[rabbitmq-discuss] AMQP restart

Tue Oct 16 12:57:31 BST 2012

Hi!

On 15 Oct 2012, at 16:07, tom kelly wrote:

> Hi List,
> New user here, debugging some code I inherited so apologies if my questions below are irrelevant.
> 
> I'm investigating an amqp crash that I've seen in my logs a few times and after a code review of the amqp component I'm a bit concerned that my connections may be dying & silently failing when this crash occurs.
> 

Ok, let's look at that then.

> I'm using an older version that unlinked from the process that called "start_link", anyone know why that was? I'm publishing through this channel by calling amqp_channel:cast, so now I'm worried that if the connection & channel were closed down everything that I thought I was publishing after this error just silently failed. And because of the unlink there's no way the application would have known.
> 

I'm really no too sure about this unlink business, but if you could clarify where that was happening then I can probably look through the hg logs to try and figure out what was going on there.

> I plan upgrading to the latest version but I'm not sure that it has all the features to help solve this problem. I see that the unlink is gone and the supervision policy is still:{one_for_all, 0, 1} So I guess this means I have to trap exits and I have responsibility for reopening the connection & channel if it dies?
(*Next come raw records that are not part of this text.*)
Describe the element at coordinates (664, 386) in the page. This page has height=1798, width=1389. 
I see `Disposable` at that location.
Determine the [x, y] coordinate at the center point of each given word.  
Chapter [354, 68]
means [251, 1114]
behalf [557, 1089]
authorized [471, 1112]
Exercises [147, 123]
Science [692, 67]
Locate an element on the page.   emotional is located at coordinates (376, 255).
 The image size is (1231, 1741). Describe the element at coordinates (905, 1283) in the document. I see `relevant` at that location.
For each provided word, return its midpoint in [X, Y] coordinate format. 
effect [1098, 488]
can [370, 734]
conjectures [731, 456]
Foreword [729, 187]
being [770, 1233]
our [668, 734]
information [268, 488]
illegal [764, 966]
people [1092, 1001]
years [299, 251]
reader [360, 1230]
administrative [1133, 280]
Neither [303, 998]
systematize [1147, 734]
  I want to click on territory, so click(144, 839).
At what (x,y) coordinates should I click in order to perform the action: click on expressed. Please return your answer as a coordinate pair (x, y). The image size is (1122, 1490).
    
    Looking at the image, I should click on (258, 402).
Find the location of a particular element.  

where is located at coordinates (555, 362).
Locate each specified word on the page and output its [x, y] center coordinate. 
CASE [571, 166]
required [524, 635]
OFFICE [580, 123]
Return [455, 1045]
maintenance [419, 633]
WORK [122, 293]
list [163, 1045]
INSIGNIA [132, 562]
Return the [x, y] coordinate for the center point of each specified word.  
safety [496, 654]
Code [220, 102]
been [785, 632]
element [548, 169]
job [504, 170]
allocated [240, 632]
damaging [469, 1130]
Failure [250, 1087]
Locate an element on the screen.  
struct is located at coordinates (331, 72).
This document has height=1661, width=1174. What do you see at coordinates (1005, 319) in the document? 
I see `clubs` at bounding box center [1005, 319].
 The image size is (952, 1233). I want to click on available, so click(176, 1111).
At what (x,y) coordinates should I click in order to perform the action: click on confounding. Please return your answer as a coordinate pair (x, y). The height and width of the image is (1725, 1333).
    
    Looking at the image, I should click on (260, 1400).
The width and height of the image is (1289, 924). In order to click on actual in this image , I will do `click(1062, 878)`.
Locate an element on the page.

My reading of the supervision hierarchy is thus:

The application has a top level simple_one_for_one supervisor for all connections, which handles the amqp_connection_sup. This just ensures that each connection can actually be started and they connection_sup is temporary, so no restarts will ever take place. This is presumably what you'd expect, as we're not trying to second guess how long your connections need to live for.

The actual connection consists of a few processes - the gen_connection, connection_type_sup and channel_sup_sup. This is a one_for_all supervisor and the actual gen_connection process is an 'intrinsic' worker, so a non-normal exit will kill the supervisor (and sibling processes), but a normal exit will take everyone else down cleanly.

Now the channel_sup_sup starts a temporary worker (amqp_channel_sup) and that starts an intrinsic worker.  So all in all, it looks to me as if the connection and channel will be properly re-established if a non-normal exit occurs.

> But before I restart it, what happens to any attempts to publish messages? I see there's new confirmation functionality that sounds like it might do what's required but from my reading it seems that if amqp_channel is shut down after a crash on the connection then all the confirm info is discarded. Is there no way to keep this process alive and try to re-open the connection immediately on failure?
> 

I'm not really sure what you're asking here, but my reading of the client is that if you're expecting a confirm and you've not seen it, then you can/should assume the message wasn't accepted by the broker. If you're asking about tracking the confirms between channel instances, then yes, you'll need to do that yourself, using whatever mechanism suits your design (shared/stable storage, stateful parent process, etc).

> I'm just about to plug in the new version and play with the confirmations but any explanations of the current design might help enormously,
> Thanks,
> //TTom.

Well I hope my comments have made it a bit clearly and not worse! Please *do* feel free to come back with any questions, or to clear up anything I've not explained properly.

Cheers,
Tim